Тот, в затруднении, не ответил ни слова.

— Жаль, затопить нельзя: вчера только что топлена, а у меня правило — через день… регулярность люблю.

— Ан врешь, не вчера, а третьёводни! — оспорила его Христина из кухни.

— Ан врешь, вчера!

— Ан третьёводни!

— А побожись!

— Чего «божись» — сам без божбы знаешь!

— Врешь, меня не надуешь, у меня записано… Сейчас справку наведем, — говорил он, взяв с окна какую-то тетрадочку и просматривая по ней свои отметки. — А ведь и вправду третьёводни… ошибся… Ну, так, стало быть, затопим.

И он пошел к изразцовой печке.

Морденко, кроме кухни, которая служила и прихожею, занимал квартиру в три комнаты. Первая, в которой теперь находится он с сыном, служила приемной. Это была большая горница в три окошка, сырая, закоптелая и почти пустая. Посредине стояли стол да три стула; у окна — клетка с попугаем; по стене, близ печки, сложено с полсажени сосновых дров. Дверь с висячим замком вела в смежную однооконную комнату, называвшуюся спальней; из этой смежной комнаты виднелась дверь в третью, замкнутая большими замками на двух железных болтах и запечатанная двумя печатями. Это была кладовая, где хранились заложенные вещи.

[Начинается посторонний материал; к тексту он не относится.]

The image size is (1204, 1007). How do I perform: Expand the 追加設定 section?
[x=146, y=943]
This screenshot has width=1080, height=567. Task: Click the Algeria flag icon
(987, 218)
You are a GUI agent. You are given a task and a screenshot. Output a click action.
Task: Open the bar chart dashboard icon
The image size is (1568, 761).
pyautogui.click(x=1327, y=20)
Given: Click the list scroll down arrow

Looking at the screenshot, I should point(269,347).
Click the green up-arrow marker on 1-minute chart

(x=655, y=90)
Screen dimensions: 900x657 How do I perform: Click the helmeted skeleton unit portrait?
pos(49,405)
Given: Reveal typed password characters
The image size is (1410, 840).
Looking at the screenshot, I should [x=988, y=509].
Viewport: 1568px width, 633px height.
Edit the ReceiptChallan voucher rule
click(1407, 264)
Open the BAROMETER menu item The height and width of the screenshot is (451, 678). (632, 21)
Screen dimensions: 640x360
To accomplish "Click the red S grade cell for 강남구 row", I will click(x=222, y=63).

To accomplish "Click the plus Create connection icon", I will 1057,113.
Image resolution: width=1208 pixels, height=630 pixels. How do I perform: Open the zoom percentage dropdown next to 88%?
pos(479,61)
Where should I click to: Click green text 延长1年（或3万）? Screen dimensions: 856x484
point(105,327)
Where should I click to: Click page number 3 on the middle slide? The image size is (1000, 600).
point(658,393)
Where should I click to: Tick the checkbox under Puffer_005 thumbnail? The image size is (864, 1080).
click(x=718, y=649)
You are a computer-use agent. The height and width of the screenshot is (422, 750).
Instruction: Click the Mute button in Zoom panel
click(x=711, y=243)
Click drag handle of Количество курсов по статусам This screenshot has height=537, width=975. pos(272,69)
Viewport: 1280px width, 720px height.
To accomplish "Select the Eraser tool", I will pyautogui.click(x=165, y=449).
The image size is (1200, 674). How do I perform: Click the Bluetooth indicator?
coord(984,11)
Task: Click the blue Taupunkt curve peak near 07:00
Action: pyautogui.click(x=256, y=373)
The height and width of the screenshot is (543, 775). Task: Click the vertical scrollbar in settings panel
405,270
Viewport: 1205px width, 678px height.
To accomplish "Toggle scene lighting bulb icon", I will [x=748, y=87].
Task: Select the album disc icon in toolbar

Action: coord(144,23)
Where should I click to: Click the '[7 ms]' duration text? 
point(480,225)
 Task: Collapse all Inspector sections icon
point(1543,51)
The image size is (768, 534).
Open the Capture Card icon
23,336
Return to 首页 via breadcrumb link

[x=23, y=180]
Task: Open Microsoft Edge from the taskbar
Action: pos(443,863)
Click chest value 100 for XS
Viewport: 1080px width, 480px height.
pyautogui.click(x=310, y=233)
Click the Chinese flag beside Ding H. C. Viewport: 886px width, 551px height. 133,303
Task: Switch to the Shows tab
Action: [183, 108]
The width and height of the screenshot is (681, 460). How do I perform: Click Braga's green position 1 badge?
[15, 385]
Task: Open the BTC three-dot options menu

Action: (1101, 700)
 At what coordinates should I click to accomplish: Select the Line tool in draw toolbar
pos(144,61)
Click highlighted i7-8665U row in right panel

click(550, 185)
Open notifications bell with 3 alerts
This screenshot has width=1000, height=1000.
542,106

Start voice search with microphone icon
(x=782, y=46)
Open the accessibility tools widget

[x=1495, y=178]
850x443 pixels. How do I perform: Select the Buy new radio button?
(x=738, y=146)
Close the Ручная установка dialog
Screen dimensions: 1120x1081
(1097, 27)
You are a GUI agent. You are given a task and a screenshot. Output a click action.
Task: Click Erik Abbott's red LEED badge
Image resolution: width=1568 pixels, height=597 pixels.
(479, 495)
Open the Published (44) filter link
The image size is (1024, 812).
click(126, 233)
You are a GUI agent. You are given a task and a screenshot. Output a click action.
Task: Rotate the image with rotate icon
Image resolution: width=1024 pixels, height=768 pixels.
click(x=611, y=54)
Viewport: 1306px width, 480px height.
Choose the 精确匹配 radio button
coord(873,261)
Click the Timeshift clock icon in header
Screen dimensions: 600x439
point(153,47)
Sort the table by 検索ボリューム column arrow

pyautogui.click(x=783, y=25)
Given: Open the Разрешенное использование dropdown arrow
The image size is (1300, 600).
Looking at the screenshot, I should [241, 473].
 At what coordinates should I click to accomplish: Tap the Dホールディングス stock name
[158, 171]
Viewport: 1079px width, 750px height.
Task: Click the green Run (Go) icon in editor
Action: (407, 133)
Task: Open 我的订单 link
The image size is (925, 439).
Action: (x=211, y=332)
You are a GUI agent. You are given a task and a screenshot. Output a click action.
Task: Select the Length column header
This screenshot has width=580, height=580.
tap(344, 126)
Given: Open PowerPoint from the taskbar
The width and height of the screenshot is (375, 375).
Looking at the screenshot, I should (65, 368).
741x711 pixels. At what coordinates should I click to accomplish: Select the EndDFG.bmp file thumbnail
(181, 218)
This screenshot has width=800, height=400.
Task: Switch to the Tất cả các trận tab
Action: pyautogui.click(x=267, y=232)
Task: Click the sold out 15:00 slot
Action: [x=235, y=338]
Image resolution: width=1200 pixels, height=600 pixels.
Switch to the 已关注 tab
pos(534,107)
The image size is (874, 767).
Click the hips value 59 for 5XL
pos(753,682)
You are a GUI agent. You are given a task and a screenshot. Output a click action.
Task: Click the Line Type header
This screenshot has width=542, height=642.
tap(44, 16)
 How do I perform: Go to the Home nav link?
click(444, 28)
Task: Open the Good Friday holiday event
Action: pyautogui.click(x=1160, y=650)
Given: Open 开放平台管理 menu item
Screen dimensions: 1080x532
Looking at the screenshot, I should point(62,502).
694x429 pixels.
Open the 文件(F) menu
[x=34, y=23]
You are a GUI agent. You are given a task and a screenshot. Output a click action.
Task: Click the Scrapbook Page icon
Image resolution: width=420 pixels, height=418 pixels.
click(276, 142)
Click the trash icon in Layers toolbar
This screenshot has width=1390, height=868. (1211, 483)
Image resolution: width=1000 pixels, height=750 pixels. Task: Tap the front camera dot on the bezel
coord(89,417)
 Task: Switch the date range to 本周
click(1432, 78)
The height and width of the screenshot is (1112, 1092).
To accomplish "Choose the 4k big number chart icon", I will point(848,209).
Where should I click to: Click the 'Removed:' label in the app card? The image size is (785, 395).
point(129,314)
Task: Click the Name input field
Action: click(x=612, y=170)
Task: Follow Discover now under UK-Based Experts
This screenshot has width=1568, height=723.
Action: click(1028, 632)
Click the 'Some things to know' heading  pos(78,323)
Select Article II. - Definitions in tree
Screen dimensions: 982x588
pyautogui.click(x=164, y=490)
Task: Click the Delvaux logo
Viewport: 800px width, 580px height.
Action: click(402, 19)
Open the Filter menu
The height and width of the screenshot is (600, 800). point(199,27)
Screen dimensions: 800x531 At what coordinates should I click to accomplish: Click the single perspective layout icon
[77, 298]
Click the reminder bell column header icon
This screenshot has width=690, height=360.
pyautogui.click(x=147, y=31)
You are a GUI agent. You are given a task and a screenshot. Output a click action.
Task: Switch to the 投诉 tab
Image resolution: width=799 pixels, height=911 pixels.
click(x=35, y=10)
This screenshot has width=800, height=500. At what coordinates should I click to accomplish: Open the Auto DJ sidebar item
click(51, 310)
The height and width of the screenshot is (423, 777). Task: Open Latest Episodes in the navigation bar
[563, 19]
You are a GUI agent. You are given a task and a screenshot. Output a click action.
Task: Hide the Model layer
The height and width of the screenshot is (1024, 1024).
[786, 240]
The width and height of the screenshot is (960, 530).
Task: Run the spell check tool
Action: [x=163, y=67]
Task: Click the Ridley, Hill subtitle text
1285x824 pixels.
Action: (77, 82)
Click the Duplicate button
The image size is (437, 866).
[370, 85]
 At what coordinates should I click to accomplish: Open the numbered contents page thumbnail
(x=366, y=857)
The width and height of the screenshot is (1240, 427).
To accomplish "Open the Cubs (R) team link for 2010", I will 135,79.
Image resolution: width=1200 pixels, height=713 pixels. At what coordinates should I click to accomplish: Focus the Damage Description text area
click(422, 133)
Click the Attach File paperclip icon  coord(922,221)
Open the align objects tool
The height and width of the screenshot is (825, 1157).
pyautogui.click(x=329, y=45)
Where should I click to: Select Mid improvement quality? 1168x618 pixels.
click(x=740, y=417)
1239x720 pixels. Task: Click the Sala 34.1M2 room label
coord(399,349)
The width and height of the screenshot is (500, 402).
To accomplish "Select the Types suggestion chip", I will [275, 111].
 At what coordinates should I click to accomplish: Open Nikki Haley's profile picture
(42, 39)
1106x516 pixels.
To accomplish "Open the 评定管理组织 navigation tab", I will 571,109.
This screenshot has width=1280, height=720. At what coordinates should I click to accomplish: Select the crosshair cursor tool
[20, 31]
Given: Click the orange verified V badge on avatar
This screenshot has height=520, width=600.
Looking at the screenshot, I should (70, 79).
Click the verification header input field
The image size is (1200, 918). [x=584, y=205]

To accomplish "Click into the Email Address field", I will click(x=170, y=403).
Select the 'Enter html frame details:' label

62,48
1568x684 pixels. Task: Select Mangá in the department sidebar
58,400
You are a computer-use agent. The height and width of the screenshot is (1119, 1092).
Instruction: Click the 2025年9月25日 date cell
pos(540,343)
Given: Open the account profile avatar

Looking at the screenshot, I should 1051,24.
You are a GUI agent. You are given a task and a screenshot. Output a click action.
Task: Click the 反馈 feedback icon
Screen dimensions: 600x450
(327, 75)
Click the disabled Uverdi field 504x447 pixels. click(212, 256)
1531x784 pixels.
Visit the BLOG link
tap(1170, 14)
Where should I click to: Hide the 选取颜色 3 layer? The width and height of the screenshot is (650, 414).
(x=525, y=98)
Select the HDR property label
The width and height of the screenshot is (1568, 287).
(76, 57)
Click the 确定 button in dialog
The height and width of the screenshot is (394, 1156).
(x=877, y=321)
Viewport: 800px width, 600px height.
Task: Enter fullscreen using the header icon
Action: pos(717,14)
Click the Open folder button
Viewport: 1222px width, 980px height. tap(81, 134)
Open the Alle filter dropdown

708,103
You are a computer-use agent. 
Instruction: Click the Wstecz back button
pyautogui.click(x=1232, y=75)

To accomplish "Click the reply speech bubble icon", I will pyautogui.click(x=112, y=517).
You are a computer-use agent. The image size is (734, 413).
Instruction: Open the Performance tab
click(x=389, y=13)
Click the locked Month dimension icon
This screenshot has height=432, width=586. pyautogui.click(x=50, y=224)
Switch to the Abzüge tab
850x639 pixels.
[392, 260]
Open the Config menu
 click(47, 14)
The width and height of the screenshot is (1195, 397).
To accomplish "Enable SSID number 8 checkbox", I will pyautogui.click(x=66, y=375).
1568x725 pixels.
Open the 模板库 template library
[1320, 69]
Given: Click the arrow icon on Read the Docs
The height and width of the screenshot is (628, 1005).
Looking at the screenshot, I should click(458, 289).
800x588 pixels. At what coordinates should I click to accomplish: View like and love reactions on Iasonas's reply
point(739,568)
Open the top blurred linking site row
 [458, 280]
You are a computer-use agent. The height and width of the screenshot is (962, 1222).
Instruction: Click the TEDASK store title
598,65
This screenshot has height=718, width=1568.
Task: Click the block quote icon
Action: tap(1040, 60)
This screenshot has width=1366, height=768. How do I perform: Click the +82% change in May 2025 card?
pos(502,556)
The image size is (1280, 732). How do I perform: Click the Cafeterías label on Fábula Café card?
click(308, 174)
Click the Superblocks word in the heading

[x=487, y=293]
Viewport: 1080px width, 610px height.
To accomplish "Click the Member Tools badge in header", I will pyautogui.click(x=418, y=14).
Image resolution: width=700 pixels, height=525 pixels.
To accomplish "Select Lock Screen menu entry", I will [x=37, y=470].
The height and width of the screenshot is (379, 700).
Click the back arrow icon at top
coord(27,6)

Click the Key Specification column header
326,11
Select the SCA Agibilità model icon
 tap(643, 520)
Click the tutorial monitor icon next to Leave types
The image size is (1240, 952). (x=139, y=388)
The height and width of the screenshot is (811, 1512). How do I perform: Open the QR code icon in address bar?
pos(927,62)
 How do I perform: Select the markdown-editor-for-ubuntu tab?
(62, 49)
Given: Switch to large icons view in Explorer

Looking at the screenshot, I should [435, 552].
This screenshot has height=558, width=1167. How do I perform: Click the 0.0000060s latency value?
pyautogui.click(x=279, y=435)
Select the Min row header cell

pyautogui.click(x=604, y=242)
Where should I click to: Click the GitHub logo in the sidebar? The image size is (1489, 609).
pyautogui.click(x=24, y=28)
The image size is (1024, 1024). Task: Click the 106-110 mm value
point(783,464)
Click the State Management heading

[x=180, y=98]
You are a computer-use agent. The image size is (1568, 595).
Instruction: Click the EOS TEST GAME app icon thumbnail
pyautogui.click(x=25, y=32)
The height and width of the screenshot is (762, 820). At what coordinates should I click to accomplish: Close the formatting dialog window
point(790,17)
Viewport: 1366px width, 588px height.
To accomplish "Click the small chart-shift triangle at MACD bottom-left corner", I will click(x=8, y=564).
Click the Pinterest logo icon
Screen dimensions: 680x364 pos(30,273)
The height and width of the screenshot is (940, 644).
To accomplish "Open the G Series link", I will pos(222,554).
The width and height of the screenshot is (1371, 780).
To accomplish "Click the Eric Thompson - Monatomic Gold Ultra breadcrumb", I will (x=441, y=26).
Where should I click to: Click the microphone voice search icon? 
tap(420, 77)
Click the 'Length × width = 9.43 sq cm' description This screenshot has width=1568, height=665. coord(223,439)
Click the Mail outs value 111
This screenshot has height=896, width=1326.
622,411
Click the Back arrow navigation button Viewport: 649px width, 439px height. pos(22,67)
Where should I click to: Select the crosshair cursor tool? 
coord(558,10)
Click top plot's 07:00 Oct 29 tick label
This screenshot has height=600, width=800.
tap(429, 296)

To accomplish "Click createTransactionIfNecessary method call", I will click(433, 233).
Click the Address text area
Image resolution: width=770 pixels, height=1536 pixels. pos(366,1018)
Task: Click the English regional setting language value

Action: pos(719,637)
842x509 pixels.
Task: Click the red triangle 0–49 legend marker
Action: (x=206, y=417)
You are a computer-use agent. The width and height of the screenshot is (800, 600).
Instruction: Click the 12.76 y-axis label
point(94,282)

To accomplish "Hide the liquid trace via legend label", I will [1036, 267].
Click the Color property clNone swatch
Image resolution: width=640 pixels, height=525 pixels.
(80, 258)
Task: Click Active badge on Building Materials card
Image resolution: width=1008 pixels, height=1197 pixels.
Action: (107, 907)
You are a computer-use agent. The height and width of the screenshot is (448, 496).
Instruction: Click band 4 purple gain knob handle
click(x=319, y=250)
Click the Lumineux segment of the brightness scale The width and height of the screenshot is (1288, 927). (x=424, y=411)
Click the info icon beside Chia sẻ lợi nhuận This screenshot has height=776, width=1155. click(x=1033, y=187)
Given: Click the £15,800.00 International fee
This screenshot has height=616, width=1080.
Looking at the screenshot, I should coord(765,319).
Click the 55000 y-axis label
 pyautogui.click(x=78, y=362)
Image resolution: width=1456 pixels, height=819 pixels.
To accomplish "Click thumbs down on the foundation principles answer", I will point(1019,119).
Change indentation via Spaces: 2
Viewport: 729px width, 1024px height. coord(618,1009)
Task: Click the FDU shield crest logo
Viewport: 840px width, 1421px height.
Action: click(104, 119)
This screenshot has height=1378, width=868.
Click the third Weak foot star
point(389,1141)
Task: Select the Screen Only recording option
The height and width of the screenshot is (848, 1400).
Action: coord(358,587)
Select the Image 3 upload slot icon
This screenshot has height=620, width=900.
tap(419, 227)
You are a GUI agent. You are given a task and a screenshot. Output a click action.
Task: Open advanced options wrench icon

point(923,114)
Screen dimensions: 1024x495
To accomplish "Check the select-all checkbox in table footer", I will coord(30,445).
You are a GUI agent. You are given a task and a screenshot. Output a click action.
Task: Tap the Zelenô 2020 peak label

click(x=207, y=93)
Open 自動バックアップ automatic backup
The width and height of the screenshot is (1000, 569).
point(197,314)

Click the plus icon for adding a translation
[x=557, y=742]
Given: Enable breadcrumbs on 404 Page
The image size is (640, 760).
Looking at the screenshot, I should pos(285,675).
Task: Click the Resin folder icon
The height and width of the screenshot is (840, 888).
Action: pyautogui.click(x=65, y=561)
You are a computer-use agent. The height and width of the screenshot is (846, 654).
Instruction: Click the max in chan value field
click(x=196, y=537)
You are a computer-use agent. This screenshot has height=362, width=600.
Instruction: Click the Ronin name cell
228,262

На столе появился наконец грязнейший зазеленелый самовар; Морденко насыпал в чайник каких-то трав из холщового мешочка.

— Чаю я не пью, — пояснил он при этом, — чай грудь сушит, а у меня вот настой хороший, из целебных, пользительных трав… летом сам собираю… оно немного терпко на вкус, зато для желудка здорово и греет тоже — никаких дров не нужно.

В печке между тем затрещали четыре полена, но сырые дрова не загорались, а только тлели и вскоре совсем потухли. Морденко воспользовался этим обстоятельством и поспешил закрыть трубу. Из печки повалил едкий дым. «Авось после чаю скорей уберется, как глаза-то заест», — подумал старик, взглянув сквозь свои круглые большие очки на закашлявшегося сына. В нем как-то странно боролись человеческое чувство к своему ребенку и нелюбовь к обществу, желание отделаться поскорей от лишнего человека.

— Что дыму-то напустил?.. Зачем трубу закрываешь? Угар пойдет! — огрызлась на него Христина.

— Дура, молчи!.. Угар… что ж такое угар! Жар в комнате вреден для здоровья, а небольшой угар — ничего не значит, ибо комнаты большие — разойдется.

— Вот так-то и всегда!.. Эка жисть-то чертовская! — ворчала Христина, удаляясь в свою холодную кухню.

В это время что-то странное стукнуло в форточку, словно бы о стекло хлопнулись два птичьих крыла.

Морденко обернулся и как-то загадочно проговорил с улыбкой:

— А!.. прилетел!..

— Кто прилетел? — отозвался Ваня, покосясь на окошко.

— Он прилетел…

И с этими словами старик, кряхтя и кашляя, отворил форточку. В нее впорхнуло какое-то странное существо и, хлопая крыльями, уселось на плечо Морденки. В полумраке сначала никак нельзя было разглядеть, что это такое. Оно поднялось на воздух, с шумом описало несколько тяжелых кругов по комнате, шарыгая крыльями о стены, задело попугаячью клетку и снова уселось на плечо.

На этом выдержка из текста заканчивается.